Wish you had full Android on your Nook HD?
Editor’s Note: rooting the Nook HD and HD+ may no longer be necessary. Click here for details.
On Paper, the Nook HD+ from Barnes & Noble looks like a pretty good value. The tablet comes in two configurations — $269 will get you a tablet with 16 gigabytes of storage while $299 will net you a 32 GB tablet.
That’s pretty inexpensive when it comes to a large tablet, and the Nook HD+ is certainly one of those — it has a bright 9″ screen that is actually quite light, weighing in at 18 ounces. The tablet comes equipped with a dual core CPU running at 1.5 GHz and the screen resolution is 1920×1280 at 257 ppi (pixels per inch).
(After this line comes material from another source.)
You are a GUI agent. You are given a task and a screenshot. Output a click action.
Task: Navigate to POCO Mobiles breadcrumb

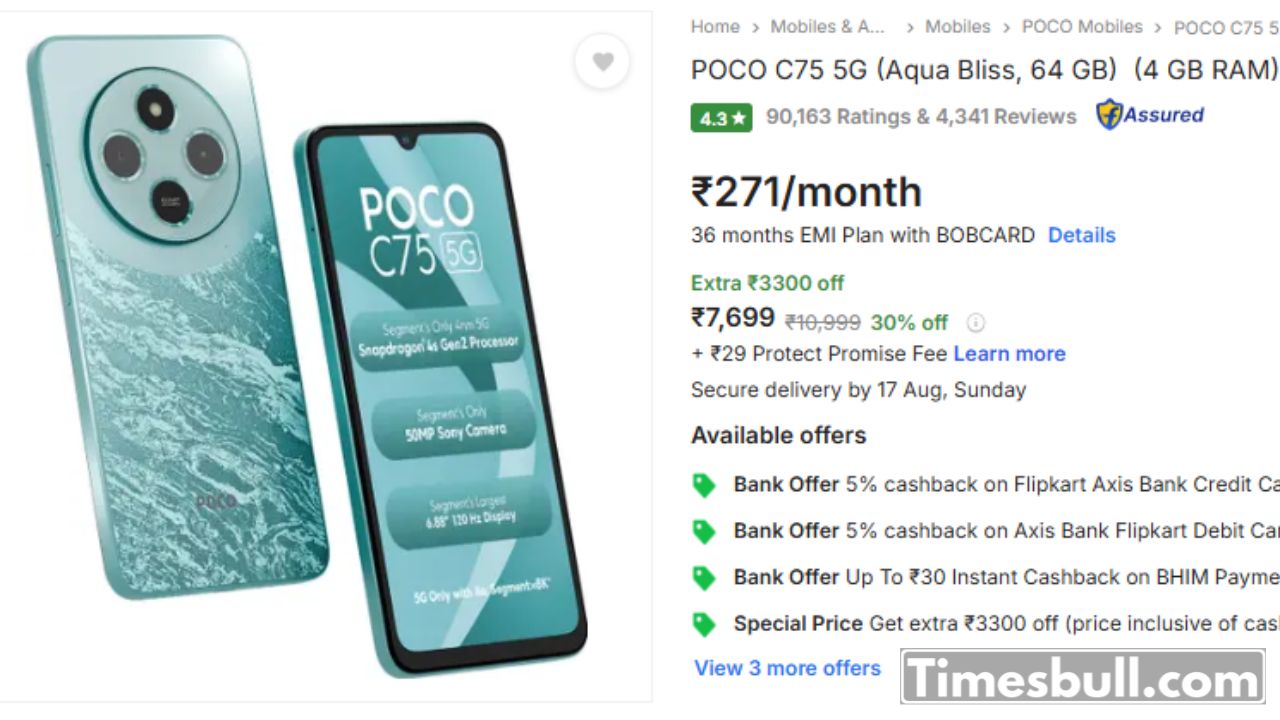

Furthermore, the Nook HD+ comes with an SD card slot, allowing for up to 64 GB of additional storage. Bear in mind that you need a micro SD card for that slot. About the only thing missing from the Nook HD+ is a camera, but how many people out there can deal with photography well enough on their smartphones?
For the record, I’ve owned a 32 GB Nook HD+ since December and opted for a 32 GB SD card that works just fine. I went for the 32 GB card for a couple of reasons. First of all, a 32 GB card is fairly cheap — I paid $20 for mine while a good 64 GB one costs around $50. Also, some Nook owners have raised concerns on the Nook forums hosted by Barnes & Noble about how well the 64 GB card works.
To further entice people out shopping for inexpensive tablets, Barnes & Noble is currently throwing in a $50 gift card so users can spend some cash on apps, books, magazines and movies through the company’s Nook store. That store is the Nook’s Achille’s heel. While there is no shortage of books available for the Nook and the selection of movies is growing, the number of apps available through the Barnes & Noble store is tiny compared to what’s available to full Android users through the Google Play store.
Here’s the thing about the Nook — is runs Android 4.0.3, but it is a heavily customized version that strives to trap users in the Barnes & Noble store. A stock Nook HD+ simply won’t allow users to access Google Play or install applications from any source outsides Barnes & Noble. Now, chaining people to one store has worked very well for Apple, but there is a major difference. Almost all of the apps available for iOS devices can be downloaded through Apple’s app store, but the Barnes & Noble store offers a mere fraction of what is available to “regular” Android users.
Fortunately, it is pretty easy to “root” the Nook HD+ so as to enable access to Google Play. Before getting too far down that road, I should probably mention that rooting your Nook HD+ (or any Nook tablet for that matter) isn’t completely risk free. While my root worked very well, bear in mind that you’re fooling around with the guts of your operating system when you root a tablet and something could go wrong.
If you want to try rooting your Nook HD+ tablet so you can get access to Google Play, you’ll need a blank mini SD card and some free software. You’ll find a forum that gives step-by-step instructions on that process by following this link and heading to the XDA Developers forum. The best thing about that process is that you simply download the files, make a bootable mini SD card, load it onto your system and you’re done. You can even format the micro SD card and use it for something else when you’re done. You can either switch between the Nook’s native operating system and full Android, so you don’t have to give up the many good things about the stock OS in order to expand your tablet.
In other words, the Nook HD+ has some great hardware that really shines when the tablet gets along with Google Play. The appeal of the HD+ is limited without Google Play, but it becomes a true bargain when it’s rooted and has the primary Android app store installed and running.
The whole process took me about 30 minutes and has essentially pulled the limits off my Nook. I now have a fully functional Android table that cost me around $300. That’s not a bad deal at all.